## EXERCISE TASK
Rescale the material beginning at the line that contains "The height and width of the screenshot is (1568, 616)." and stopping after the line that contains "Action: 109,462". Reproduce only those lines, including every word, and multiply each click coordinate by 1.25, rounding to whole numbers with halves rounded up. Leave every other number as it stands.

## SUPPLIED RECORDS
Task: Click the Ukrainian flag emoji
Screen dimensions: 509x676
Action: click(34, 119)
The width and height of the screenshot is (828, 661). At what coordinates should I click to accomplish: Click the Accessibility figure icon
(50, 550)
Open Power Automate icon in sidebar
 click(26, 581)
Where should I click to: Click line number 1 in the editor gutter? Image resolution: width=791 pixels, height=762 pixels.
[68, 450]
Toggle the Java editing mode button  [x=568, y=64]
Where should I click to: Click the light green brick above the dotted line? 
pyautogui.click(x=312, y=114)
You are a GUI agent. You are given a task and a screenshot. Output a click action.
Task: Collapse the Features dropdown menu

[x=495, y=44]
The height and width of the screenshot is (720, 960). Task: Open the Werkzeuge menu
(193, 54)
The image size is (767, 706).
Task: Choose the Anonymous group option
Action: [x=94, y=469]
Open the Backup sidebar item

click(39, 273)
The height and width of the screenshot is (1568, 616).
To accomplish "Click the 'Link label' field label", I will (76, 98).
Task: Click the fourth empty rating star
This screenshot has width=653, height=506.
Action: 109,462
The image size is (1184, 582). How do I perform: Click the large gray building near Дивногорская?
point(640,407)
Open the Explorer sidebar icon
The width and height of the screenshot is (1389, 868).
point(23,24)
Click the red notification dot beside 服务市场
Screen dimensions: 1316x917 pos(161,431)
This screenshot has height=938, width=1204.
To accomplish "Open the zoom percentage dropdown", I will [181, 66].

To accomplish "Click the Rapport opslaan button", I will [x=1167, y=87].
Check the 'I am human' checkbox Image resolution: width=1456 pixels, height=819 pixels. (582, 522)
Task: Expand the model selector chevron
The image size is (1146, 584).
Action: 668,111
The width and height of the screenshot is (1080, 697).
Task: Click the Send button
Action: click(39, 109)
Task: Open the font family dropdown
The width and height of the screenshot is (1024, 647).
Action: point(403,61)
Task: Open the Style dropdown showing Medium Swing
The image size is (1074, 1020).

## EXERCISE OUTPUT
The height and width of the screenshot is (1568, 616).
To accomplish "Click the 'Link label' field label", I will (95, 123).
Task: Click the fourth empty rating star
This screenshot has width=653, height=506.
Action: 136,578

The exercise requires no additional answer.